Cold Asparagus Soup from the Pressure Cooker
Nutritional values
(Percentage of daily recommendation)
Calorie | 246 cal. | (12 %) | ||
Protein | 10 g | (10 %) | ||
Fat | 19 g | (16 %) | ||
Carbohydrates | 9 g | (6 %) | ||
Sugar added | 0 g | (0 %) | ||
Roughage | 2.9 g | (10 %) |
Vitamin A | 0.2 mg | (25 %) | ||
Vitamin D | 0.3 μg | (2 %) | ||
Vitamin E | 4.8 mg | (40 %) | ||
Vitamin K | 72.6 μg | (121 %) | ||
Vitamin B₁ | 0.2 mg | (20 %) | ||
Vitamin B₂ | 0.2 mg | (18 %) | ||
Niacin | 4.4 mg | (37 %) | ||
Vitamin B₆ | 0.2 mg | (14 %) | ||
Folate | 190 μg | (63 %) | ||
Pantothenic acid | 1.3 mg | (22 %) | ||
Biotin | 4.4 μg | (10 %) | ||
Vitamin B₁₂ | 0.7 μg | (23 %) | ||
Vitamin C | 47 mg | (49 %) | ||
Potassium | 519 mg | (13 %) | ||
Calcium | 351 mg | (35 %) | ||
Magnesium | 49 mg | (16 %) | ||
Iron | 1.6 mg | (11 %) | ||
Iodine | 16 μg | (8 %) | ||
Zinc | 2.1 mg | (26 %) | ||
Saturated fatty acids | 7 g | |||
Uric acid | 51 mg | |||
Cholesterol | 23 mg | |||
Complete sugar | 4 g |
Ingredients
- Ingredients
- 1 potato (about 3 ounces)
- 1 little green chili pepper
- 24 ozs Asparagus
- 1 shallot
- 1 garlic clove
- 4 Tbsps olive oil
- 20 ozs Vegetable broth
- 6 ozs Whipped cream
- salt
- freshly ground peppers
- 1 Lime (juice)
- 3 ozs grated Manchego
Preparation steps
Peel potato, rinse and dice small. Rinse the chile, halve, remove seeds and cut into small cubes.

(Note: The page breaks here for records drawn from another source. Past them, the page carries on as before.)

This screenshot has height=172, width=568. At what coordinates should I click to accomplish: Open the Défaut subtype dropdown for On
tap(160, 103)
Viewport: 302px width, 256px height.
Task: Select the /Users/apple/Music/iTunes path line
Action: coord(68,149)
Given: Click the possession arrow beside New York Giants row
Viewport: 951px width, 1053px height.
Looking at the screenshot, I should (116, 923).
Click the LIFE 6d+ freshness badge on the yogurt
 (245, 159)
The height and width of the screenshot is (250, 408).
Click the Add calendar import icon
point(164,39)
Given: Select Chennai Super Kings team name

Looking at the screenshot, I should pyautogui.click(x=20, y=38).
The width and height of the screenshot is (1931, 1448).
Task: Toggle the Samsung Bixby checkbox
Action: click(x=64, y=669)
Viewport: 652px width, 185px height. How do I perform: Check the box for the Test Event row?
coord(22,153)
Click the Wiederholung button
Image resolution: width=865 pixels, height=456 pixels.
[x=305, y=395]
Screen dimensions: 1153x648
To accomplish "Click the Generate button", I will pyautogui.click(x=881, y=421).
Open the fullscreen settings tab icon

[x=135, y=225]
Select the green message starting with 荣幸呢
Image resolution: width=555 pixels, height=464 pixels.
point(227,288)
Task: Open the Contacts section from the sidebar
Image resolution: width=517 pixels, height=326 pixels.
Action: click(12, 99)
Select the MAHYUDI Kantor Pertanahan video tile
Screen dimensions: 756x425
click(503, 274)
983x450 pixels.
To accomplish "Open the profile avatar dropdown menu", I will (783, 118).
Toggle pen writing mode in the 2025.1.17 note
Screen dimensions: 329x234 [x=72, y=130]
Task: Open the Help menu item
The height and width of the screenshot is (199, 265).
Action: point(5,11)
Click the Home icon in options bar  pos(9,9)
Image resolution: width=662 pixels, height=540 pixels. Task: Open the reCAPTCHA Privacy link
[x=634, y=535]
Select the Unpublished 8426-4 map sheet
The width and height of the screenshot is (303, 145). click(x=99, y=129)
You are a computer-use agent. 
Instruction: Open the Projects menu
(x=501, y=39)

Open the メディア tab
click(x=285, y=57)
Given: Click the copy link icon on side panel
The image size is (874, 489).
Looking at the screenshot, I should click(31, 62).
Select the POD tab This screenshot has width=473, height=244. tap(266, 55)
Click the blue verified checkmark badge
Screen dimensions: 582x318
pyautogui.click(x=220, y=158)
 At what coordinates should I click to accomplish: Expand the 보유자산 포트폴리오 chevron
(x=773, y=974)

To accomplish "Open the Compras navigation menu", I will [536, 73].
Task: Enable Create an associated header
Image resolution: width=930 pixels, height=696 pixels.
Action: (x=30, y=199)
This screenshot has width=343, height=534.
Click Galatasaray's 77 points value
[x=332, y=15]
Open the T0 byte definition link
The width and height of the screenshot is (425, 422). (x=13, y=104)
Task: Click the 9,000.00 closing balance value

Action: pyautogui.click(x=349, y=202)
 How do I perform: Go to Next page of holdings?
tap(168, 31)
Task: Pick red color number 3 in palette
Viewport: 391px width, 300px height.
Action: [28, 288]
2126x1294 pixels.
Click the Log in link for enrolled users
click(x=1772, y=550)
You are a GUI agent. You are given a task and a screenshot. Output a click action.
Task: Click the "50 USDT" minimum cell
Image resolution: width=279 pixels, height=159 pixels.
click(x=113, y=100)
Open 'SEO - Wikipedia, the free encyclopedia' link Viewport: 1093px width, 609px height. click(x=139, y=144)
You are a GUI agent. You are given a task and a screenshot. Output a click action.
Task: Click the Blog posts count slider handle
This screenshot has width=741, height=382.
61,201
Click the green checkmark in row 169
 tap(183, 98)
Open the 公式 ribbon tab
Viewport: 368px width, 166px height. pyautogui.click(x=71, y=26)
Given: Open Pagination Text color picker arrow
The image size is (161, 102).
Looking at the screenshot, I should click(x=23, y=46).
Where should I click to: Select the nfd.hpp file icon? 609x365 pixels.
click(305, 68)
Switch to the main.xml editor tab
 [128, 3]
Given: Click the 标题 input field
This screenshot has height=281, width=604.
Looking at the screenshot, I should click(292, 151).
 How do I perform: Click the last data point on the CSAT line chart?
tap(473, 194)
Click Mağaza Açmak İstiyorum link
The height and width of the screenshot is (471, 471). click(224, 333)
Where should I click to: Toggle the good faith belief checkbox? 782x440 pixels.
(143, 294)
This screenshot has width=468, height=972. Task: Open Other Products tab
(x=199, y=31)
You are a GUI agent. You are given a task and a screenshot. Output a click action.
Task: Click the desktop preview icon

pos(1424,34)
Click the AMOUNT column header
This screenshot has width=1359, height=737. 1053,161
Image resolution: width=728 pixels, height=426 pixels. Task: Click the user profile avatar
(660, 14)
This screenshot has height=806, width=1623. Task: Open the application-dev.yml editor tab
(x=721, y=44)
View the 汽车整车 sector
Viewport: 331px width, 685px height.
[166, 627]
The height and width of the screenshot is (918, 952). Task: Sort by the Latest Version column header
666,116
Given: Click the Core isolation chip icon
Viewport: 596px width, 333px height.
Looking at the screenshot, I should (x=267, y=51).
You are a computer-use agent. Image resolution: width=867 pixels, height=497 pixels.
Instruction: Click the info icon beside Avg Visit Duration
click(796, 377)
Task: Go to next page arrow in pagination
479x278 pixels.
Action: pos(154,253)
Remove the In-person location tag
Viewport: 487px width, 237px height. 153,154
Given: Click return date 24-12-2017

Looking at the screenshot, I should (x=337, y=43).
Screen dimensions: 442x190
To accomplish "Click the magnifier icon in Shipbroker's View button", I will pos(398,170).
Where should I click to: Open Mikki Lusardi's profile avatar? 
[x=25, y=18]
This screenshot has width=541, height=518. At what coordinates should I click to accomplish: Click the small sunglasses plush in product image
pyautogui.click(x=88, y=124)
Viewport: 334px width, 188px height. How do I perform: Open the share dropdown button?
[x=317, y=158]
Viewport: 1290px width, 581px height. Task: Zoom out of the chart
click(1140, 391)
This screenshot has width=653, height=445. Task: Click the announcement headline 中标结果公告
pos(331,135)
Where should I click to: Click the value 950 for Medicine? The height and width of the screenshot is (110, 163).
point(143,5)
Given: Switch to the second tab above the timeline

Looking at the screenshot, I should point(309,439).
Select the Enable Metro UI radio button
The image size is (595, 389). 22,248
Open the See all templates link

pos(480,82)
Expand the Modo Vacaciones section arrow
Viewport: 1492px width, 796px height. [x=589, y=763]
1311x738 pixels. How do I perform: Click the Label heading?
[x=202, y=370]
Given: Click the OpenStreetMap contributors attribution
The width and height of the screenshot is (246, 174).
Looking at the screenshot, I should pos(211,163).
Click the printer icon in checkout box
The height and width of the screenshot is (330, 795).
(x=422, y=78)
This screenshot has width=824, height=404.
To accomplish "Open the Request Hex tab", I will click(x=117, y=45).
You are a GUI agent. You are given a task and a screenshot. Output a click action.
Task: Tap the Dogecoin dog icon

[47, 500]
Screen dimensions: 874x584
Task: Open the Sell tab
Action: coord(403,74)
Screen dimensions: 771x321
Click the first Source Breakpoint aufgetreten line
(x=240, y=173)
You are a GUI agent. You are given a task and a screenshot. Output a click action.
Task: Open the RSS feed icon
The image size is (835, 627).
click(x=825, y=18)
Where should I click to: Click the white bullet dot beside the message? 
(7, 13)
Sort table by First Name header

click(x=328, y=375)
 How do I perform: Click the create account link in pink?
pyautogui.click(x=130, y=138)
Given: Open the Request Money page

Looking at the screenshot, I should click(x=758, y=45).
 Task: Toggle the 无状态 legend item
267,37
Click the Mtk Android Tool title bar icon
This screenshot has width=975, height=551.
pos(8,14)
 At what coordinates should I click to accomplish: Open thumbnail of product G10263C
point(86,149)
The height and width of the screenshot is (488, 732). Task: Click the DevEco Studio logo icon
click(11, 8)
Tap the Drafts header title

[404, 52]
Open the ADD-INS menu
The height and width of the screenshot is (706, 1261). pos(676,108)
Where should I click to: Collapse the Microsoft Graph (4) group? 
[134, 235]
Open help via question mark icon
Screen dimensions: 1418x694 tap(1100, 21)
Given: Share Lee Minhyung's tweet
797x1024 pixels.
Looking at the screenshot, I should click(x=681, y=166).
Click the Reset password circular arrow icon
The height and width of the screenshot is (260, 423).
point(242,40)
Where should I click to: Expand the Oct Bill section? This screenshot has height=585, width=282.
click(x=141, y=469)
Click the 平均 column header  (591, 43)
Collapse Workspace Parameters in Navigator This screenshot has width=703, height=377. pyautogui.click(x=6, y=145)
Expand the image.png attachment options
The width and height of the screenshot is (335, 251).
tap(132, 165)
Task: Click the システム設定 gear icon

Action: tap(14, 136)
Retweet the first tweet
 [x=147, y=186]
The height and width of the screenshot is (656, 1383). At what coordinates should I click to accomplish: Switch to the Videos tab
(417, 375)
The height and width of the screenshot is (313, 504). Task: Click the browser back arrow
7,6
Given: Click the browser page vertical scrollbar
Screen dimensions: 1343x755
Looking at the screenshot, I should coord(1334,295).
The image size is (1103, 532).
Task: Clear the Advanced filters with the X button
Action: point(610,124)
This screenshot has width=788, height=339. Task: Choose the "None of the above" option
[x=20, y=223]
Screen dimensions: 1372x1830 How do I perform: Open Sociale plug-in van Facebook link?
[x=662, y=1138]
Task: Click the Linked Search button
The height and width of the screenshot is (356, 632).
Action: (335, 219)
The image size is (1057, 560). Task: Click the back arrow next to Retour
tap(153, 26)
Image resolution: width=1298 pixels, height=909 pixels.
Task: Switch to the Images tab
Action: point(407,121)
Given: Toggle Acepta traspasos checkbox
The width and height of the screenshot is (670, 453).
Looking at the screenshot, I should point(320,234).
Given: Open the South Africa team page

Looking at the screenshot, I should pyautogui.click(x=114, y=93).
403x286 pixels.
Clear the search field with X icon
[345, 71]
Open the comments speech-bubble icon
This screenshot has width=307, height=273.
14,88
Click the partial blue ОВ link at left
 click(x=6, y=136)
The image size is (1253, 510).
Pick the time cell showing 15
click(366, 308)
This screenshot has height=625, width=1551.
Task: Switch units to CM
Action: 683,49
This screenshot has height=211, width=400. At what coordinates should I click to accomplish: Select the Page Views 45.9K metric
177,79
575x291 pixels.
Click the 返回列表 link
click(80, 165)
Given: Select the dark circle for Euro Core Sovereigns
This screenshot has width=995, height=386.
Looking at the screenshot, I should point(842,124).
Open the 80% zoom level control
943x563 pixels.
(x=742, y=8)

Rinse the asparagus, peel the bottom third and cut off the woody ends. Then cut up the asparagus into small pieces.
Peel the shallot and the garlic, dice and sauté in 2 tablespoons hot oil in pressure cooker. Cook the potato cubes briefly, then add the asparagus pieces and pour in broth. Bring to a boil, close the lid and cook on Level 1 for 5 minutes. Then pull the pressure cooke from heat, set aside and wait until the pressure has completely receded. Only then open and puree soup until creamy. Season with cream, salt, pepper and 1 tablespoon lime juice. Cool the soup, pour into a bowl and place in the refrigerator for about 4 hours.
Cook the asparagus in a pan with the remaining olive oil for 4-5 minutes, set aside and let cool.
When the soup is well cooled, pour into bowls and serve with the cooked asparagus tips and grated cheese.